Além dos holofotes sobre “O pirotécnico Zacarias” – que será exibido na abertura da Mumia, na sexta-feira, às 20h, no Cine Humberto Mauro, e também terá uma sessão no próximo dia 15, às 19h, no MIS Cine Santa Tereza, ambos com retirada gratuita de ingressos na bilheteria –, o criador e diretor da mostra, Savio Leite, destaca que a programação desta 19ª edição traz diversas outras atrações. São 141 filmes de 16 diferentes países, além das produções locais e nacionais na programação desta edição da mostra.





As animações estão divididas nas seções competitivas de filmes mineiros, brasileiros e internacionais. Entre os títulos que o diretor considera imperdíveis estão o média-metragem “Um conselho animador”, de Thiago Calçado, de Uberaba, que há muitos anos trabalha nos Estados Unidos, e, na mostra nacional, “Carne”, de Camila Kater, uma coprodução com a Espanha muito premiada no ano passado. 

“A animação do Thiago é um filme infantil que ele fez para os filhos explicando o que é ser animador. Já no ‘Carne’ a diretora discute a posição da mulher no mundo atual”, aponta. Outro título nacional de destaque, segundo ele, é “Magnética”, de Marcos Arruda, que passou pelo Festival de Tiradentes no início deste ano e tem circulado por várias outras mostras. “Marcos trabalha na Otto Desenhos Animados, do Otto Guerra.

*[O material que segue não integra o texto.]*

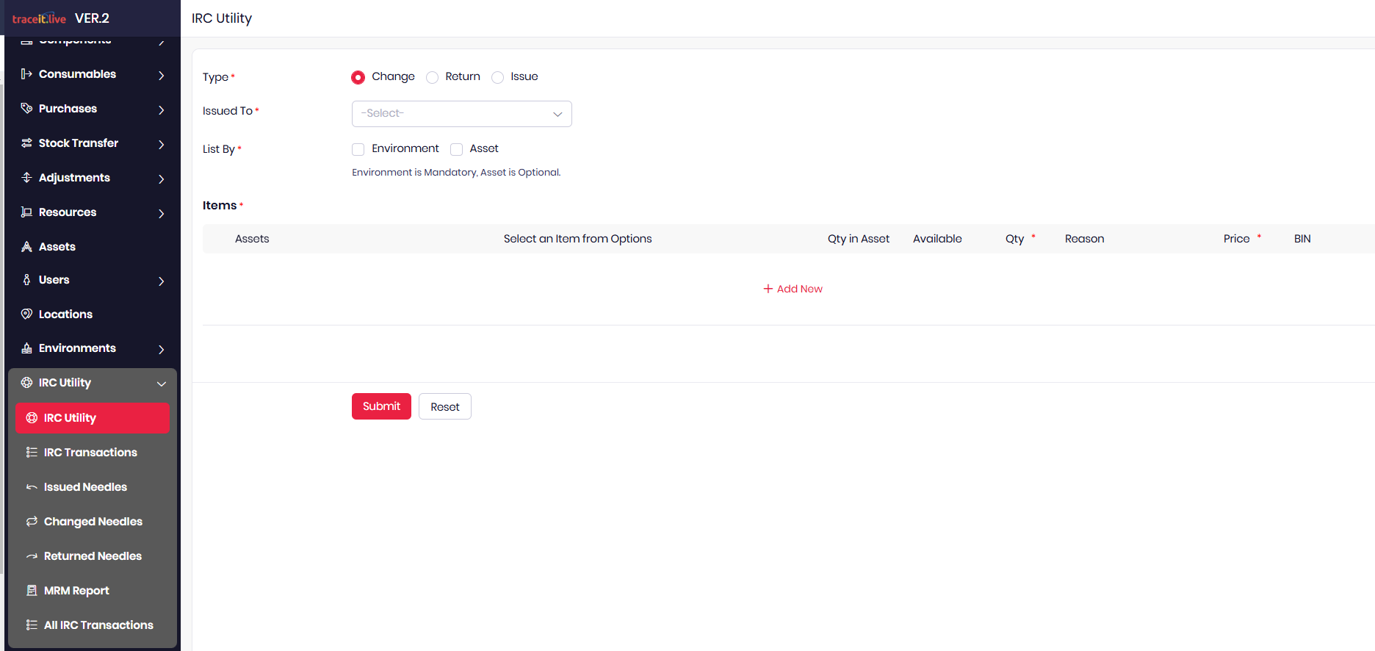Click the Reset button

Esse é o primeiro curta dele e é muito psicodélico, sem deixar de ser para todos os públicos”, comenta.

Nas mostras internacionais, Savio aposta suas fichas em títulos como “Adoption”, dos diretores Mathilde Vollekindt, Baptiste Reszel e Kim-Chi Segard, que discute a adoção de crianças; “Serial parallels”, em que o diretor Max Hattler constrói uma animação a partir de fotografias de prédios em Hong Kong; “The kite”, do eslovaco Martin Smatana, que foi selecionado para a Mostra de Cinema de Berlim; e “Hunter heart”, da diretora inglesa Carla Mackinnon, que trata de relacionamentos abusivos.




SAUDOSISMO 

Para Savio Leite, num contexto de pandemia e num cenário político em que a cultura, de modo geral, é desprezada, quando não atacada, realizar a 19ª edição da Mumia foi um ato hercúleo. “É uma edição de resistência mesmo, mas que, de certa forma, traz um certo sentimento saudosista, porque a primeira edição também foi feita como essa agora, sem grana, na raça.”

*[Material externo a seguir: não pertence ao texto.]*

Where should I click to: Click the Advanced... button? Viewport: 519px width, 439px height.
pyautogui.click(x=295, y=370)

Ele comenta que “o que tornou possível essa 19ª edição é que, com o tempo, a gente conseguiu construir uma rede muito forte, com pessoas dispostas a ajudar das mais variadas formas”, destacando o apoio da Fundação Clóvis Salgado e do MIS Cine Santa Tereza, onde ocorre a maior parte das sessões presenciais. O Instituto Undió e o C.A.S.A. – Centro de Arte Suspensa & Armatrux, em Nova Lima, também vão abrigar ações da 19ª Mumia.

O balanço que o diretor faz dos quase 20 anos da mostra é largamente positivo. “A gente conseguiu inserir a Mumia no calendário cultural de Belo Horizonte e no cenário nacional dos festivais de cinema, com um lugar de destaque. De alguns anos pra cá, passamos a ser considerados o segundo maior evento dedicado ao cinema de animação do Brasil, atrás apenas do Anima Mundi”, afirma. 





“Ao longo desses 19 anos, publicamos quatro livros sobre animação, lançamos um DVD que compila animações mineiras, em 2017, e estamos em processo de estruturação de um Museu da Animação. É tudo muito difícil, o cenário é complicado, então o primeiro impulso é desistir, porque não tem grana, mas a gente tem é que resistir.”

19ª MOSTRA UDIGRUDI MUNDIAL DE ANIMAÇÃO – MUMIA
A partir da próxima sexta-feira (10/12) até 19/12. No Cine Humberto Mauro, MIS Santa Tereza, Instituto Undió e C.A.S.A – Centro de Arte Suspensa & Armatrux. Entrada franca. Programação completa no site.